Les lichens présentent l’avantage d’être présents un peu partout dans notre environnement. On retrouve cette sorte de mousse végétale sur les arbres, le sol ou encore sur les rochers, avec des teintes différentes, jaunes, vertes ou grisâtres. Pour les scientifiques, ils représentent un très bon indicateur de la qualité de l’air car ils possèdent la caractéristique d’accumuler l’ensemble des polluants comme les métaux, les hydrocarbures, les dioxines, les pesticides et autres produits chimiques. Pour la sixième fois depuis 2011, l’Institut écocitoyen pour la connaissance des pollutions (IECP) mène actuellement une vaste étude de biosurveillance de la qualité de l’air par les lichens, à l’échelle métropolitaine, avec pas moins de 41 points de collecte sur l’ensemble du territoire, notamment à Fos-sur-Mer, autour de l’étang de Berre, à Aix-en-Provence, Marseille ou encore Gardanne.

 Un bon indicateur de la qualité de l’air

Organisée il y a quelques semaines, la campagne de prélèvement puis de préparation des échantillons laisse aujourd’hui sa place aux analyses chimiques. Suite à ce travail qui devrait durer plusieurs mois, l’équipe de l’Institut écocitoyen pour la connaissance des pollutions va se concentrer sur l’interprétation des résultats portant sur une cinquantaine de polluants. Philippe Chamaret, directeur de l’IECP explique : « L’étude des lichens nous permet d’avoir une cartographie précise de la pollution de l’air, d’étudier son impact selon les secteurs géographiques et d’en savoir plus sur les sources des rejets industriels et domestiques ou encore le trafic routier. Cette vue d’ensemble à l’échelle métropolitaine offre également la possibilité d’évaluer la pertinence des mesures mises en place par les sites industriels pour lutter contre la pollution. Cette étude améliore notre connaissance scientifique du territoire, en suivant l’évolution de la situation. Ces données représentent un outil important pour accompagner les acteurs locaux dans leur prise de décision afin d’adapter les mesures à prendre pour améliorer la qualité de l’air. » 
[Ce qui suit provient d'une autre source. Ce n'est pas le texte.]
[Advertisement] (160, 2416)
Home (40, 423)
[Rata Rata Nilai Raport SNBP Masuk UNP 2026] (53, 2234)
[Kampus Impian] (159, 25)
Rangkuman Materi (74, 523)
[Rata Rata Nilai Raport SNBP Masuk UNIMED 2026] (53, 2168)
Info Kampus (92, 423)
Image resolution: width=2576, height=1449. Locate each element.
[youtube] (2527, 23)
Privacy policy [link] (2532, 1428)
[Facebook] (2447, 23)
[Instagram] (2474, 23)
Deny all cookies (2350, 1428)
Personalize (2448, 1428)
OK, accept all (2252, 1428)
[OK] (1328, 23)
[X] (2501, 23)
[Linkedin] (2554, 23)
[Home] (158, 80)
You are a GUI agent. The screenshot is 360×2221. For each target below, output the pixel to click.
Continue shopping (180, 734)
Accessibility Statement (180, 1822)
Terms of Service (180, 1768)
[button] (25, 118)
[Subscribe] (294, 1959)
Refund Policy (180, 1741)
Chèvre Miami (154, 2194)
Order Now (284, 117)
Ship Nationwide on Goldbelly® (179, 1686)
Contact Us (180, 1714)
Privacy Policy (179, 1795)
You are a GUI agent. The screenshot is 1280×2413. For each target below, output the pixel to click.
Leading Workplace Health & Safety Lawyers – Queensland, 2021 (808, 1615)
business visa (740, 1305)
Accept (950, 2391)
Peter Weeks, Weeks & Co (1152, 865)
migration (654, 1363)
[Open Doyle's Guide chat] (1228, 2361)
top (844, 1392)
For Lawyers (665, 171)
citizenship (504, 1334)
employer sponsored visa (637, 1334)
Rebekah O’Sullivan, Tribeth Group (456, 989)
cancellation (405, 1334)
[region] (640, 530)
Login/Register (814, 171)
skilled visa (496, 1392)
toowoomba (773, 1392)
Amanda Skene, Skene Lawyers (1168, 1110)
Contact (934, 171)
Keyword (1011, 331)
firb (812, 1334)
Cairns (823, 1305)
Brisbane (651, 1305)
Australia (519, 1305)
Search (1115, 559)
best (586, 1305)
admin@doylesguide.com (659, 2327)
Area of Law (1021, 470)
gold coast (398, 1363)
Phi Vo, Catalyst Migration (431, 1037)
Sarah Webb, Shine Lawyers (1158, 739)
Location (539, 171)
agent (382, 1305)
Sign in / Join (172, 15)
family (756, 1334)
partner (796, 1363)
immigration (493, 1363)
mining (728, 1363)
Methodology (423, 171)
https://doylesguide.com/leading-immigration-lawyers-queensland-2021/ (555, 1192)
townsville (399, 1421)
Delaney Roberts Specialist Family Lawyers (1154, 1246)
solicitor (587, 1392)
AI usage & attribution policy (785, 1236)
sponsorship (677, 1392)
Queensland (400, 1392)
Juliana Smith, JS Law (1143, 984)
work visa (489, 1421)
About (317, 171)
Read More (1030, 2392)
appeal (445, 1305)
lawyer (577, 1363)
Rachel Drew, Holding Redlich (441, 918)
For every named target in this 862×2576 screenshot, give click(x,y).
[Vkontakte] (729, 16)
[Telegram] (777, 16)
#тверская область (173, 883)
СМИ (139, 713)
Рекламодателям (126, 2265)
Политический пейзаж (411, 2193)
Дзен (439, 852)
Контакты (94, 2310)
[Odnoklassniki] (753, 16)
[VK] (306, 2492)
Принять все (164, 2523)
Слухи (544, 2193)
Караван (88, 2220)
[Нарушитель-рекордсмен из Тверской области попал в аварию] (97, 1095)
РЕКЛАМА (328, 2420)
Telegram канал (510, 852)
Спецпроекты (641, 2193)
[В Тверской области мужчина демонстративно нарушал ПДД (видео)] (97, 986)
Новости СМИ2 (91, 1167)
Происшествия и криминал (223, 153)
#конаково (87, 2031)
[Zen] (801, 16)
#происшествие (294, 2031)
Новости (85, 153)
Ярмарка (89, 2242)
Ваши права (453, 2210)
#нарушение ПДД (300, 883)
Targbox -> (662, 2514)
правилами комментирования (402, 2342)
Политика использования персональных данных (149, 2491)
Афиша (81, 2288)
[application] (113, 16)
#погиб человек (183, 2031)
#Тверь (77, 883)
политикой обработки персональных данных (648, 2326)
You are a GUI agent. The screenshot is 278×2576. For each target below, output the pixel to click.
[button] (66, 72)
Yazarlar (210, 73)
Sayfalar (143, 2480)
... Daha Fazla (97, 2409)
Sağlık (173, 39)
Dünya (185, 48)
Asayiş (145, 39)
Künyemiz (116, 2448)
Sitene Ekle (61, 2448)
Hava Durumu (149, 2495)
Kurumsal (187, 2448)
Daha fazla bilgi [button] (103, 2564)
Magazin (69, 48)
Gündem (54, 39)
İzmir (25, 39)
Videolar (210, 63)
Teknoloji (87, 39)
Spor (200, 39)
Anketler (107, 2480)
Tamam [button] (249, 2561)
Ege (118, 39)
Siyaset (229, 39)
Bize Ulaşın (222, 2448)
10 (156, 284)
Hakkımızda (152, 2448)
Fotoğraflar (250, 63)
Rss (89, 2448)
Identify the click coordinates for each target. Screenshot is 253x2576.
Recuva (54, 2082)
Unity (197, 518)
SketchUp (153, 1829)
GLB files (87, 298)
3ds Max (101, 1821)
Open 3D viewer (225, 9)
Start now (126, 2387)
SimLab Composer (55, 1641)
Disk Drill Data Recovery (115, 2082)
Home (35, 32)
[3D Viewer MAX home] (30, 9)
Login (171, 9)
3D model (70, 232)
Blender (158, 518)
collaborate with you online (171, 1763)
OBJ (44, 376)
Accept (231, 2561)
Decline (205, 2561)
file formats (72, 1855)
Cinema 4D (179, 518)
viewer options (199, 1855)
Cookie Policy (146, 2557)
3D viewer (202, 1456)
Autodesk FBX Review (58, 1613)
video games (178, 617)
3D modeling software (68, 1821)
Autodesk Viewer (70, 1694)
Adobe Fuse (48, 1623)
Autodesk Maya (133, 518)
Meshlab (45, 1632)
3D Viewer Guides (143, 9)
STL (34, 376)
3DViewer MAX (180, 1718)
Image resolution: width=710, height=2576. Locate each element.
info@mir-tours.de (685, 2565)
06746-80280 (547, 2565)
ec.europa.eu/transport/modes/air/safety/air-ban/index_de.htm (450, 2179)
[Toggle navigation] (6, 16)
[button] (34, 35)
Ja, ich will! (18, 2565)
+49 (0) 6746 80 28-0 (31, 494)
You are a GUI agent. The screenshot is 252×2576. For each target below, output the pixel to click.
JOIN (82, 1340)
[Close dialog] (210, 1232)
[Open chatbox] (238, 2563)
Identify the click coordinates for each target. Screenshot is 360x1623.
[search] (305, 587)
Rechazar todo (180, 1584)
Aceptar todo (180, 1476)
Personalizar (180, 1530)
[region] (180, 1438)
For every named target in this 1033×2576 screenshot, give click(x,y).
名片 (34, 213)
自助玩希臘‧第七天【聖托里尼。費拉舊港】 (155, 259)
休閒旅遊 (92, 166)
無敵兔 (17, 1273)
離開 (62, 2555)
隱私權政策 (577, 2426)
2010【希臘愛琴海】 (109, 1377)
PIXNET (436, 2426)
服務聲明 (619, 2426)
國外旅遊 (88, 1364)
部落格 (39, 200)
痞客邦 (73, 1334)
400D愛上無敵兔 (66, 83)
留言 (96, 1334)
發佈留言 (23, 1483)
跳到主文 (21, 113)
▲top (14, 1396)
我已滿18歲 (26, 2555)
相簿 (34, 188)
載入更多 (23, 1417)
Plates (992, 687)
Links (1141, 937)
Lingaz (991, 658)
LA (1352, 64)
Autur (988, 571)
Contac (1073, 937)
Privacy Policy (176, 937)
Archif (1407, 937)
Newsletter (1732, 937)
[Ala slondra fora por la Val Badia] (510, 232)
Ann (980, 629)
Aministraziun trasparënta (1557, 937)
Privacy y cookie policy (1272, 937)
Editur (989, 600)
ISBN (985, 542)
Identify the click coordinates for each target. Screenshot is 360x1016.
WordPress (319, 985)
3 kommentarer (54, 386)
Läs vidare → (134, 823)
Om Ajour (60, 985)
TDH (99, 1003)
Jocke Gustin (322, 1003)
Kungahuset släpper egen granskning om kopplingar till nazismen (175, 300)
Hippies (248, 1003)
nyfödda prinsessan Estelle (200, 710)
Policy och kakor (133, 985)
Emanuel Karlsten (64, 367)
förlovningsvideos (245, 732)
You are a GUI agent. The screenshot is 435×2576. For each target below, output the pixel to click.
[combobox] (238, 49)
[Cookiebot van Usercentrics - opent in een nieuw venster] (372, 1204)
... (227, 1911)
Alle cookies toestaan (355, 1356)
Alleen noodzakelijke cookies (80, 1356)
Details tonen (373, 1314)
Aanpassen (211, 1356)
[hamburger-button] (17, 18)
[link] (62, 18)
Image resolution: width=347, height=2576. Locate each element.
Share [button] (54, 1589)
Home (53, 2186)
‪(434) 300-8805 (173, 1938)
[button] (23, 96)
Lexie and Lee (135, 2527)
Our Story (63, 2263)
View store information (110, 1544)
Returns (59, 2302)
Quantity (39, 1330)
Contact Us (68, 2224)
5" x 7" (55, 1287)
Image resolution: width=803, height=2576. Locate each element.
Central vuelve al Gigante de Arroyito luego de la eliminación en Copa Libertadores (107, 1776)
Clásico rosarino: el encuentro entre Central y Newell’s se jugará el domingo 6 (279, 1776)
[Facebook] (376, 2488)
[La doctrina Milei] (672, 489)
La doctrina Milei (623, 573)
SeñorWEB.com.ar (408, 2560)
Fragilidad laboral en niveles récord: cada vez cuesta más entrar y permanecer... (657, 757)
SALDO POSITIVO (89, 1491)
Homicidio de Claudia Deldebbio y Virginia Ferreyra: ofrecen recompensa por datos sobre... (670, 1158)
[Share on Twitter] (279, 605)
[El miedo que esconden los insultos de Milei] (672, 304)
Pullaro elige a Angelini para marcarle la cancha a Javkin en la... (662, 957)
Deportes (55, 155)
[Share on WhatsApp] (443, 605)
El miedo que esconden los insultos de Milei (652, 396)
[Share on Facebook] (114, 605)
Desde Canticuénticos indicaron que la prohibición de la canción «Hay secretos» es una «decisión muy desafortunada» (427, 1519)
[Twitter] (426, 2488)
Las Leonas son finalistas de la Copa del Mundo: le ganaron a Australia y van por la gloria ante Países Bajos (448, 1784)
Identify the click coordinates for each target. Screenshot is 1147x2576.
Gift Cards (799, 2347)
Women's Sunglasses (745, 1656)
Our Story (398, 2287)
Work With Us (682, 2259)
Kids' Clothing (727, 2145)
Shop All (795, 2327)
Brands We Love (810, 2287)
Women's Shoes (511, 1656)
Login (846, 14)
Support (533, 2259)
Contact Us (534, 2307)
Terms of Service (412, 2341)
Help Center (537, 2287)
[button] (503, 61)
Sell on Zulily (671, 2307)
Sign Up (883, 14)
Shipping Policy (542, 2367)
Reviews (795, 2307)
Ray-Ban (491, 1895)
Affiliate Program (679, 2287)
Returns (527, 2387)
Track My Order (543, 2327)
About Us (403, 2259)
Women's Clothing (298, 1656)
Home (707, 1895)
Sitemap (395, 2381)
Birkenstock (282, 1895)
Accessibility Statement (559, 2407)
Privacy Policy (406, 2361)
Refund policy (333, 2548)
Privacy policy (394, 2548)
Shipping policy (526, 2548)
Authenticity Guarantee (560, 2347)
L'IECP : un modèle qui s'exporte

Les 9 et 10 novembre derniers, l’association Amaris, Association nationale des collectivités pour la maîtrise des risques technologiques majeurs, dont la Ville de Fos-sur-Mer fait partie, était en séminaire dans notre commune. Pour l’occasion, 16 élus, représentant des collectivités du Nord de la France, de Normandie, de la région lyonnaise voire même de Martinique ont été accueillis par Jean Hetsch, maire de Fos-sur-Mer, avant d’entamer deux jours de travail consacrés notamment à la défense des intérêts des collectivités accueillant des activités industrielles sur leur territoire. La délégation a ensuite rencontré les équipes de l’Institut écocitoyen pour la connaissance des pollutions (IECP). Créé en 2010 par la volonté de la Ville de Fos-sur-Mer et le San Ouest-Provence, l’IECP reste aujourd’hui encore un modèle unique pour améliorer la connaissance scientifique autour des questions sanitaires et environnementales, en travaillant au plus près des populations et des acteurs du territoire. De nombreuses collectivités en France réfléchissent actuellement à la création de leur propre centre d’étude. En octobre, Philippe Chamaret, le directeur de l’IECP, était d’ailleurs en Haute-Savoie pour participer à une réunion d'information sur la création d'un Institut écocitoyen du Mont Blanc. D’autres projets sont aussi à l’étude à Rouen, Narbonne, Strasbourg ou Dunkerque.